┌────────

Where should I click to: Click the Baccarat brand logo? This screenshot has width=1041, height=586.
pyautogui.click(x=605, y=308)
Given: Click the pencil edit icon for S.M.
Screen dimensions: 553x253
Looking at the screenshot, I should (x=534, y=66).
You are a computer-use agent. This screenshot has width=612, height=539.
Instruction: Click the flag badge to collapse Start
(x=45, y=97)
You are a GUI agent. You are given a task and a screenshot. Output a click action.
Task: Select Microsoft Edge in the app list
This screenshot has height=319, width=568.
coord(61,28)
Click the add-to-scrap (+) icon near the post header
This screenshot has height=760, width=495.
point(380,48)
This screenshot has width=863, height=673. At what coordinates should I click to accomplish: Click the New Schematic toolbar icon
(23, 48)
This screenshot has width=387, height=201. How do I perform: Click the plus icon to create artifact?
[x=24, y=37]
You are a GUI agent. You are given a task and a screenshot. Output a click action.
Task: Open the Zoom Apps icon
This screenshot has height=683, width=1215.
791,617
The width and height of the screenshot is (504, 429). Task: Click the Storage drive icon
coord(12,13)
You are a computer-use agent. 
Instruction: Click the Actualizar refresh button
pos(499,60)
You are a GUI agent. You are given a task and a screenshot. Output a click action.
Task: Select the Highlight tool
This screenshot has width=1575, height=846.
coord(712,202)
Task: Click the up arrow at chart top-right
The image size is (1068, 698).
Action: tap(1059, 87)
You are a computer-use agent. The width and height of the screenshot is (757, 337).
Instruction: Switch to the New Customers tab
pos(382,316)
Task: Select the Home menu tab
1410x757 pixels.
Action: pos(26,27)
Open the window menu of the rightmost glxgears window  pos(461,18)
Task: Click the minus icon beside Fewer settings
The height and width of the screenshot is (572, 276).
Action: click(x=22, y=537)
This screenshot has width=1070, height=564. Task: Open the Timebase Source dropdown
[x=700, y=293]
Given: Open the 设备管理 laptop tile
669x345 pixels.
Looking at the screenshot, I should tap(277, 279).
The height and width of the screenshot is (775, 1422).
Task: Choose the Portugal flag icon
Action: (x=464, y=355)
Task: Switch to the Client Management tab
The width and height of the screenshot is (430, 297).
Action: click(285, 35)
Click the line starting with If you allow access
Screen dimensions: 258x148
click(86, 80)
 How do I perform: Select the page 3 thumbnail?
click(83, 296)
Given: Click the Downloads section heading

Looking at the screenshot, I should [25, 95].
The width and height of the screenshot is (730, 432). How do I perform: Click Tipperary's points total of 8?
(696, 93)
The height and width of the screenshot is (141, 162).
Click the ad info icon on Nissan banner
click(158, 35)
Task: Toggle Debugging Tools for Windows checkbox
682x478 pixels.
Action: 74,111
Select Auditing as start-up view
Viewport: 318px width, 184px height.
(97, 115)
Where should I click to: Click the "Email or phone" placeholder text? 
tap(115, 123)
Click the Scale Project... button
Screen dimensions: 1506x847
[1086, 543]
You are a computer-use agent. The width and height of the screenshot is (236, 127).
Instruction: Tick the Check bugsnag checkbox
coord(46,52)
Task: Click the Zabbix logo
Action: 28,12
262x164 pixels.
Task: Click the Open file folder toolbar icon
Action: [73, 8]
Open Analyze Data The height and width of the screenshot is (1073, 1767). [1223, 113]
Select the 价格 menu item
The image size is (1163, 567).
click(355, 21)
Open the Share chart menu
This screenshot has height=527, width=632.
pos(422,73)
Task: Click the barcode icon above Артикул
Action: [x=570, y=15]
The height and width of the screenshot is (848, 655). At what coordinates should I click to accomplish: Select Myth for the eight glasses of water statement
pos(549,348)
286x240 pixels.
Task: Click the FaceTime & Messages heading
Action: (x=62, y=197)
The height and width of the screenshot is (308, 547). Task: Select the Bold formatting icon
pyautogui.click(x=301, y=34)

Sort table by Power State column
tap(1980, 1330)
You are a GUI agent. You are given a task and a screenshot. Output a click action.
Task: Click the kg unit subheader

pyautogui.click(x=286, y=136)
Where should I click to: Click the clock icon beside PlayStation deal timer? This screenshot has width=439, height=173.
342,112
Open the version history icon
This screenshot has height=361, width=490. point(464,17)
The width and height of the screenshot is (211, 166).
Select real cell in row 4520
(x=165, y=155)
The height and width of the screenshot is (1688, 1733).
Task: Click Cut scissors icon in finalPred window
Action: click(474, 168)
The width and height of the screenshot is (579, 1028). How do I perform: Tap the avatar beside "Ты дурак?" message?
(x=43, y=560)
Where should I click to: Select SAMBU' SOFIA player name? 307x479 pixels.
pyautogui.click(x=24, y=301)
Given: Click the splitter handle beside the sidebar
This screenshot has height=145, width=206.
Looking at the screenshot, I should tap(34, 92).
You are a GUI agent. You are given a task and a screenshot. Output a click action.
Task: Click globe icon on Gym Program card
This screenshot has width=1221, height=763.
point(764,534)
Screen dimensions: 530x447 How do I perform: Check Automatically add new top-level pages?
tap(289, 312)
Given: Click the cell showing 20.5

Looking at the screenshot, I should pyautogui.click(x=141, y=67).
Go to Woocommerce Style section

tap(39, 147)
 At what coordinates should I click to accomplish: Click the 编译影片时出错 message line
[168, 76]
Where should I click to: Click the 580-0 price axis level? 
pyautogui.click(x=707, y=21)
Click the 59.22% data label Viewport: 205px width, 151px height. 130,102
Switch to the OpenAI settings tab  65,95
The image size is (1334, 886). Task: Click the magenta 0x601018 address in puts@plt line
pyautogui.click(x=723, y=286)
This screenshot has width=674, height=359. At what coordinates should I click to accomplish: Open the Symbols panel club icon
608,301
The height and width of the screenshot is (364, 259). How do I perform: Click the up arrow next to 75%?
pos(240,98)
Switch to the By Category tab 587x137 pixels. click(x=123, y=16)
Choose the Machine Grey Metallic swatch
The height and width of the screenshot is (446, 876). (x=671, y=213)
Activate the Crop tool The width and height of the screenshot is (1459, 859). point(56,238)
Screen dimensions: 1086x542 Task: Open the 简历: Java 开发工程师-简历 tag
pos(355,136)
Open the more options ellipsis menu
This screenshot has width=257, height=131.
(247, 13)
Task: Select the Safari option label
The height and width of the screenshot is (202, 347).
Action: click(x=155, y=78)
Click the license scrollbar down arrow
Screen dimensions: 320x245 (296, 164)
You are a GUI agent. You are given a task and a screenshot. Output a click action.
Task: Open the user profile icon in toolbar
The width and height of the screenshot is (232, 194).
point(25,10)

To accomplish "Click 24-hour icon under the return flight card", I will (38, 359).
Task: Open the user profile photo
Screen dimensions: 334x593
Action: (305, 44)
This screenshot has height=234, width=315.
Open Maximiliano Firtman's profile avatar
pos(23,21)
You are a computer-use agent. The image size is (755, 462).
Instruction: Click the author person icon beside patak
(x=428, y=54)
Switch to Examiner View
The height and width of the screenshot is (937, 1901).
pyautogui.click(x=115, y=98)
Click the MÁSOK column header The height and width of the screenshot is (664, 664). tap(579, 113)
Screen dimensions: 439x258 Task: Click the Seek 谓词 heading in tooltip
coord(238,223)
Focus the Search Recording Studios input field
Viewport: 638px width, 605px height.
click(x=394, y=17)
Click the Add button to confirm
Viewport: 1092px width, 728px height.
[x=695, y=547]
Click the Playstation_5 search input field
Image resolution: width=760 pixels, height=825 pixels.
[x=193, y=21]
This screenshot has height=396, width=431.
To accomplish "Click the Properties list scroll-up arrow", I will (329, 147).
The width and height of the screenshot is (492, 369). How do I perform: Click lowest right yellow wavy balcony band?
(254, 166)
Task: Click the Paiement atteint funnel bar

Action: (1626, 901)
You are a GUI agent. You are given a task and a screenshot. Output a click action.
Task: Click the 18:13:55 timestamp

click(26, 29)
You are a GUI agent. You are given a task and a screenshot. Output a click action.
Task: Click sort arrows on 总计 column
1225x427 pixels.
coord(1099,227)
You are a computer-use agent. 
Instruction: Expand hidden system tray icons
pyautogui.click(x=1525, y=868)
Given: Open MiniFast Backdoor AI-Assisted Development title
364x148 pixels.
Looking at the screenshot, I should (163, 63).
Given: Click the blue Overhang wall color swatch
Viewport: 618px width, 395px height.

└────────

In the records, rewrite the lines starting with the line containing "This screenshot has width=387, height=201." and going on through the line containing "coord(12,13)", replacing "plus" with "add" and leaving everything else unchanged.

This screenshot has width=387, height=201. How do I perform: Click the add icon to create artifact?
[x=24, y=37]
You are a GUI agent. You are given a task and a screenshot. Output a click action.
Task: Open the Zoom Apps icon
This screenshot has height=683, width=1215.
791,617
The width and height of the screenshot is (504, 429). Task: Click the Storage drive icon
coord(12,13)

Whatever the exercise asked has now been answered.